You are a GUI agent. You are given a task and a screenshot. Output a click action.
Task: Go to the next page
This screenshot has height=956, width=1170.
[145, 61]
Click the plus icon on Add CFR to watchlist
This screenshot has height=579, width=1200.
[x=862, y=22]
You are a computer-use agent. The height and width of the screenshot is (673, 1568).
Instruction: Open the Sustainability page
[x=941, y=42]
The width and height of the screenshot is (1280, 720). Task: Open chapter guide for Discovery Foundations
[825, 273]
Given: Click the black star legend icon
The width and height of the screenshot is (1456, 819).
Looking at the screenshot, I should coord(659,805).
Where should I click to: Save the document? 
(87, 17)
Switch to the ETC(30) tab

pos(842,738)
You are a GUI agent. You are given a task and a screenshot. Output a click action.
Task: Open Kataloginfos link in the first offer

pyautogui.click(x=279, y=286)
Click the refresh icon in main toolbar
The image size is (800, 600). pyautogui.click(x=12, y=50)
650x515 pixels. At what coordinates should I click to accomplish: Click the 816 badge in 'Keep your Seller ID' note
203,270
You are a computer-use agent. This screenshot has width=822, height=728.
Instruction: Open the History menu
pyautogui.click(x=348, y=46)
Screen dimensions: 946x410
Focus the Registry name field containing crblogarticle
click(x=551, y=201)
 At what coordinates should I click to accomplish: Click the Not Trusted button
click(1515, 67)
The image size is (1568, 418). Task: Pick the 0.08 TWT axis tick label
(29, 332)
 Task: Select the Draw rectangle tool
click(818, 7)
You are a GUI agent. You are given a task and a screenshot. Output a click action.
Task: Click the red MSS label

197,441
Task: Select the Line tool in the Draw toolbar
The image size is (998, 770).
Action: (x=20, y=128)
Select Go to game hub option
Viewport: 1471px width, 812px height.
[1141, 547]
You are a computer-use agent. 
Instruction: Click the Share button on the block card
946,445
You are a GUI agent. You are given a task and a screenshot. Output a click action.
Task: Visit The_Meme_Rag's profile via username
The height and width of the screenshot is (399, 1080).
════════════════
Arrange every line of the records above as a numbered list, omitting any blank lines.

1. You are a GUI agent. You are given a task and a screenshot. Output a click action.
2. Task: Go to the next page
3. This screenshot has height=956, width=1170.
4. [145, 61]
5. Click the plus icon on Add CFR to watchlist
6. This screenshot has height=579, width=1200.
7. [x=862, y=22]
8. You are a computer-use agent. The height and width of the screenshot is (673, 1568).
9. Instruction: Open the Sustainability page
10. [x=941, y=42]
11. The width and height of the screenshot is (1280, 720). Task: Open chapter guide for Discovery Foundations
12. [825, 273]
13. Given: Click the black star legend icon
14. The width and height of the screenshot is (1456, 819).
15. Looking at the screenshot, I should coord(659,805).
16. Where should I click to: Save the document? 
17. (87, 17)
18. Switch to the ETC(30) tab
19. pos(842,738)
20. You are a GUI agent. You are given a task and a screenshot. Output a click action.
21. Task: Open Kataloginfos link in the first offer
22. pyautogui.click(x=279, y=286)
23. Click the refresh icon in main toolbar
24. The image size is (800, 600). pyautogui.click(x=12, y=50)
25. 650x515 pixels. At what coordinates should I click to accomplish: Click the 816 badge in 'Keep your Seller ID' note
26. 203,270
27. You are a computer-use agent. This screenshot has width=822, height=728.
28. Instruction: Open the History menu
29. pyautogui.click(x=348, y=46)
30. Screen dimensions: 946x410
31. Focus the Registry name field containing crblogarticle
32. click(x=551, y=201)
33.  At what coordinates should I click to accomplish: Click the Not Trusted button
34. click(1515, 67)
35. The image size is (1568, 418). Task: Pick the 0.08 TWT axis tick label
36. (29, 332)
37.  Task: Select the Draw rectangle tool
38. click(818, 7)
39. You are a GUI agent. You are given a task and a screenshot. Output a click action.
40. Task: Click the red MSS label
41. 197,441
42. Task: Select the Line tool in the Draw toolbar
43. The image size is (998, 770).
44. Action: (x=20, y=128)
45. Select Go to game hub option
46. Viewport: 1471px width, 812px height.
47. [1141, 547]
48. You are a computer-use agent. 
49. Instruction: Click the Share button on the block card
50. 946,445
51. You are a GUI agent. You are given a task and a screenshot. Output a click action.
52. Task: Visit The_Meme_Rag's profile via username
53. The height and width of the screenshot is (399, 1080).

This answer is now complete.